• **What is asked**: Arrange every line of the material below as a Markdown table with the columns No. and Line, numbering the rows in order and omitting blank lines.
──────── Input for this task ────────
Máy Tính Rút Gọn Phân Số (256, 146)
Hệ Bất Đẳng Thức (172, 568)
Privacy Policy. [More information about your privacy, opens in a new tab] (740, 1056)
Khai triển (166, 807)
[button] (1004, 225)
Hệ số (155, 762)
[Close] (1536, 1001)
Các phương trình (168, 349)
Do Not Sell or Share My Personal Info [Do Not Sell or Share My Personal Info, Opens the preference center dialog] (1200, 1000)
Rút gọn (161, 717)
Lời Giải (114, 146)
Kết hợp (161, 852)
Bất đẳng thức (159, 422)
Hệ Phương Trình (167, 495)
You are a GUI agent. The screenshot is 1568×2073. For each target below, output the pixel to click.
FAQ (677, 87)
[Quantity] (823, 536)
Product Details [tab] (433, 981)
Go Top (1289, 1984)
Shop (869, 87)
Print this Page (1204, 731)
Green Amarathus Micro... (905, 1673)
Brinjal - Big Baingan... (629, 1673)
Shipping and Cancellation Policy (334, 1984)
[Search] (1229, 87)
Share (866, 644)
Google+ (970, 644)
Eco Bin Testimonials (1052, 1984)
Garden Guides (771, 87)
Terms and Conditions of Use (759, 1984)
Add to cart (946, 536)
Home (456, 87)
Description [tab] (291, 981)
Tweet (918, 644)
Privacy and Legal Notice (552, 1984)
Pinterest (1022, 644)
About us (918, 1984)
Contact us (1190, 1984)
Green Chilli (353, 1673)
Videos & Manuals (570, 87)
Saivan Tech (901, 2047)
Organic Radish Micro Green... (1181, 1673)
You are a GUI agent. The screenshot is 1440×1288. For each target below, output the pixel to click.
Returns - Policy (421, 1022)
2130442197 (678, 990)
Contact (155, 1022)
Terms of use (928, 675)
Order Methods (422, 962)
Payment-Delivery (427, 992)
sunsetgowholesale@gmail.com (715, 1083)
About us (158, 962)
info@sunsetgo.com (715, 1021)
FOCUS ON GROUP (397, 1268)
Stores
────────
• **Finished answer**:
| No. | Line |
|---|---|
| 1 | Máy Tính Rút Gọn Phân Số (256, 146) |
| 2 | Hệ Bất Đẳng Thức (172, 568) |
| 3 | Privacy Policy. [More information about your privacy, opens in a new tab] (740, 1056) |
| 4 | Khai triển (166, 807) |
| 5 | [button] (1004, 225) |
| 6 | Hệ số (155, 762) |
| 7 | [Close] (1536, 1001) |
| 8 | Các phương trình (168, 349) |
| 9 | Do Not Sell or Share My Personal Info [Do Not Sell or Share My Personal Info, Opens the preference center dialog] (1200, 1000) |
| 10 | Rút gọn (161, 717) |
| 11 | Lời Giải (114, 146) |
| 12 | Kết hợp (161, 852) |
| 13 | Bất đẳng thức (159, 422) |
| 14 | Hệ Phương Trình (167, 495) |
| 15 | You are a GUI agent. The screenshot is 1568×2073. For each target below, output the pixel to click. |
| 16 | FAQ (677, 87) |
| 17 | [Quantity] (823, 536) |
| 18 | Product Details [tab] (433, 981) |
| 19 | Go Top (1289, 1984) |
| 20 | Shop (869, 87) |
| 21 | Print this Page (1204, 731) |
| 22 | Green Amarathus Micro... (905, 1673) |
| 23 | Brinjal - Big Baingan... (629, 1673) |
| 24 | Shipping and Cancellation Policy (334, 1984) |
| 25 | [Search] (1229, 87) |
| 26 | Share (866, 644) |
| 27 | Google+ (970, 644) |
| 28 | Eco Bin Testimonials (1052, 1984) |
| 29 | Garden Guides (771, 87) |
| 30 | Terms and Conditions of Use (759, 1984) |
| 31 | Add to cart (946, 536) |
| 32 | Home (456, 87) |
| 33 | Description [tab] (291, 981) |
| 34 | Tweet (918, 644) |
| 35 | Privacy and Legal Notice (552, 1984) |
| 36 | Pinterest (1022, 644) |
| 37 | About us (918, 1984) |
| 38 | Contact us (1190, 1984) |
| 39 | Green Chilli (353, 1673) |
| 40 | Videos & Manuals (570, 87) |
| 41 | Saivan Tech (901, 2047) |
| 42 | Organic Radish Micro Green... (1181, 1673) |
| 43 | You are a GUI agent. The screenshot is 1440×1288. For each target below, output the pixel to click. |
| 44 | Returns - Policy (421, 1022) |
| 45 | 2130442197 (678, 990) |
| 46 | Contact (155, 1022) |
| 47 | Terms of use (928, 675) |
| 48 | Order Methods (422, 962) |
| 49 | Payment-Delivery (427, 992) |
| 50 | sunsetgowholesale@gmail.com (715, 1083) |
| 51 | About us (158, 962) |
| 52 | info@sunsetgo.com (715, 1021) |
| 53 | FOCUS ON GROUP (397, 1268) |
| 54 | Stores |